A total of 72 protein targets were collected based on the above 7 active compounds. 34 AD-related targets were obtained when the 72 targets were mapped to the UniProt database for normalizing and standardizing naming. There are 8,718 AD-related targets in the GeneCards database. The targets of drug components were compared with that of AD and 23 potential targets related to the treatment of AD with Laminaria were selected (Table 2).

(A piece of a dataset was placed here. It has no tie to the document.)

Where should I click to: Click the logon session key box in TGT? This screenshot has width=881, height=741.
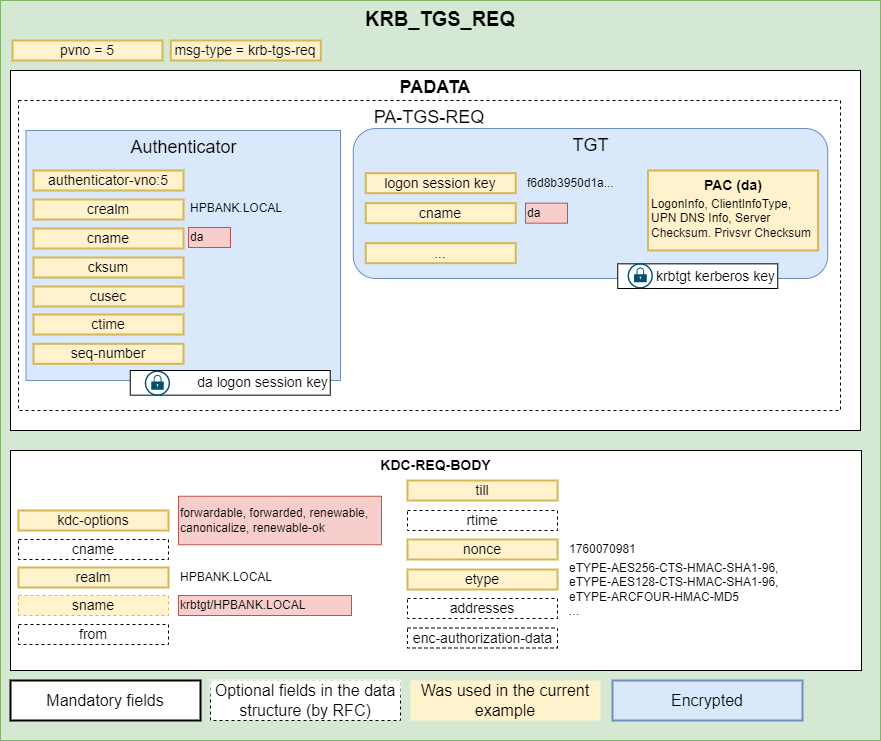tap(440, 183)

Construction and analysis of the “drug-components-targets-disease” network
Information about Laminaria's active components and overlapping targets was imported into Cytoscape 3.7.0 to establish a “drug-components-targets-disease” visualization network. As shown in Figure 1, the purple node represented the drug thallus Laminariae, the yellow nodes represented the active components, the green nodes represented overlapping genes between Laminaria and AD, and the pink node represented the disease AD. The same target corresponded to different active components, and vice versa, which sufficiently suggested Laminaria’s characteristics, multi-components and multi-targets.

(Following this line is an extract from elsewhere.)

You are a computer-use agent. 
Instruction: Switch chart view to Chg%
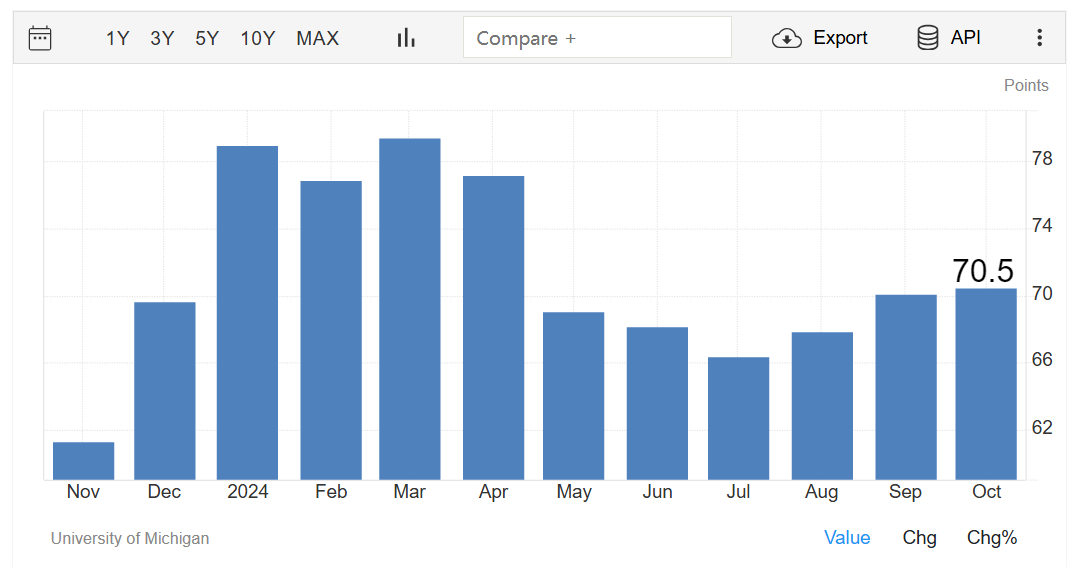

Construction and analysis of the PPI network
The PPI network was constructed when the target proteins were introduced into the STRING database and their names were standardized under the “Homo sapiens” setting. As shown in Table 2, one node represented one protein, and the edge between the two nodes indicated the interaction between proteins. It was speculated that CASP3, PPARG, RELA, CCND1, CASP9 were the key targets for the treatment of AD with Laminarin.
Analysis of GO and pathway of targets
GO and KEGG analyses were performed on the targets of active components for the treatment of AD using the Metascape database. The threshold P ≤ 0.05 was set to select biological processes and pathways. The GO provides the logical structure of the biological functions, including three aspects: biological process, molecular function and cellular component, and how these functions are related to each other, manifested as a directed acyclic graph. Figure 3 showed the results of GO analysis for the predictive targets of the effect of Laminarin on AD, the response to steroid hormone accounted for the largest proportion in the biological process, platelet dense granule was the only one in cellular component, and steroid binding, steroid hormone receptor activity, nuclear receptor activity, transcription factor activity and direct ligand regulated sequence-specific DNA binding were at the top in molecular function.

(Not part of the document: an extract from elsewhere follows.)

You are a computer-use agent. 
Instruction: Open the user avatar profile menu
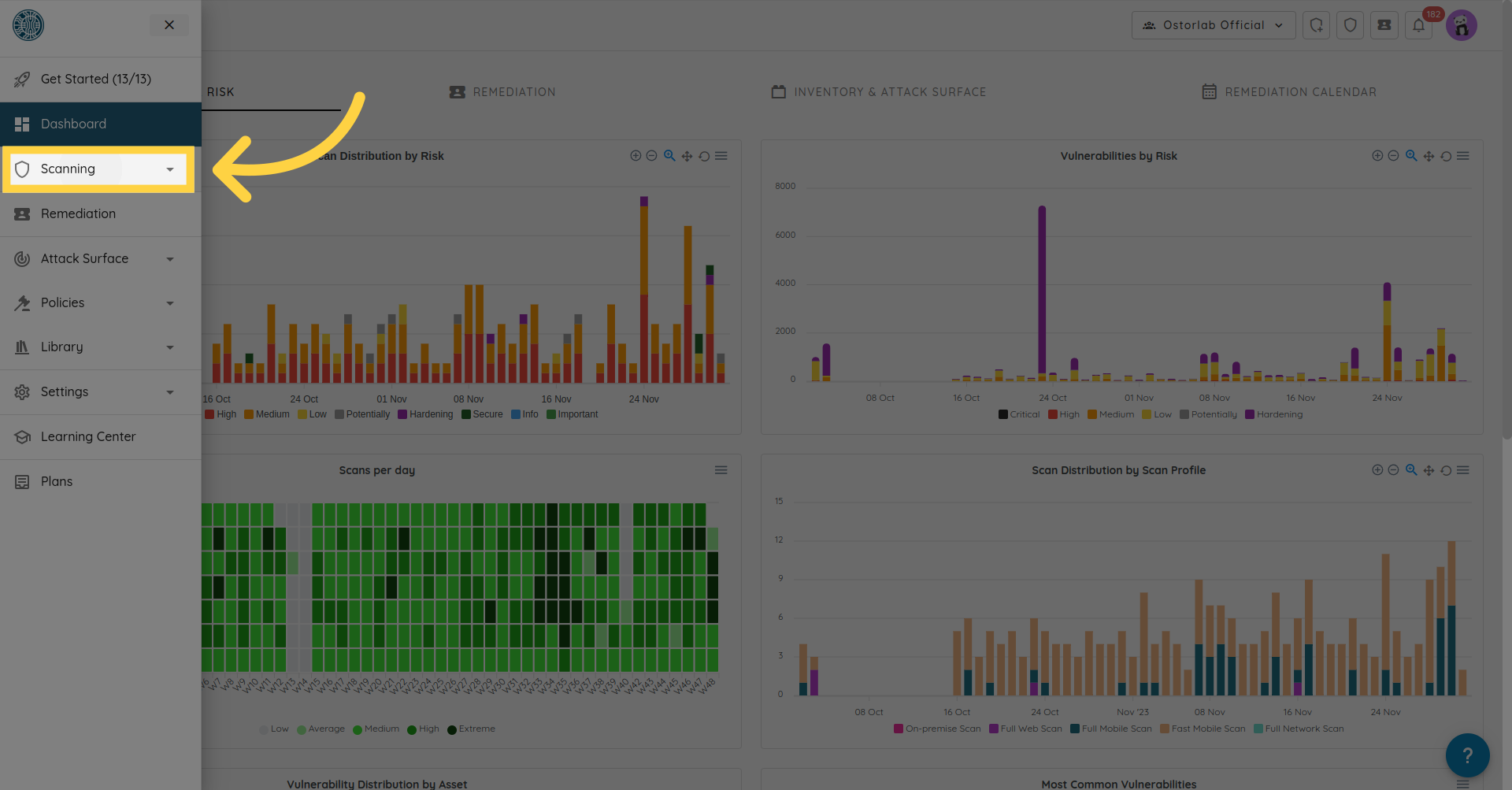click(x=1461, y=25)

KEGG was used to analyze the distribution of pathways for predicting the targets of Laminarin for AD. As shown in Figure 4, there were 57 enrichment pathways involved in 23 targets, including small cell lung cancer, toxoplasmosis, apoptosis, measles, hepatitis C, influenza A, tuberculosis, kaposi sarcoma-associated herpesvirus infection, Epstein-Barr virus infection, human immunodeficiency virus 1 infection and human cytomegalovirus infection. The key target proteins were enriched in the small cell lung cancer and toxoplasmosis signal pathways, further indicating the characteristics of Laminarin, multi-component and multi-pathway. The maps of small cell lung cancer and toxoplasmosis signal pathways depicted with KEGG Mapper were shown in Figure 5 and Figure 6.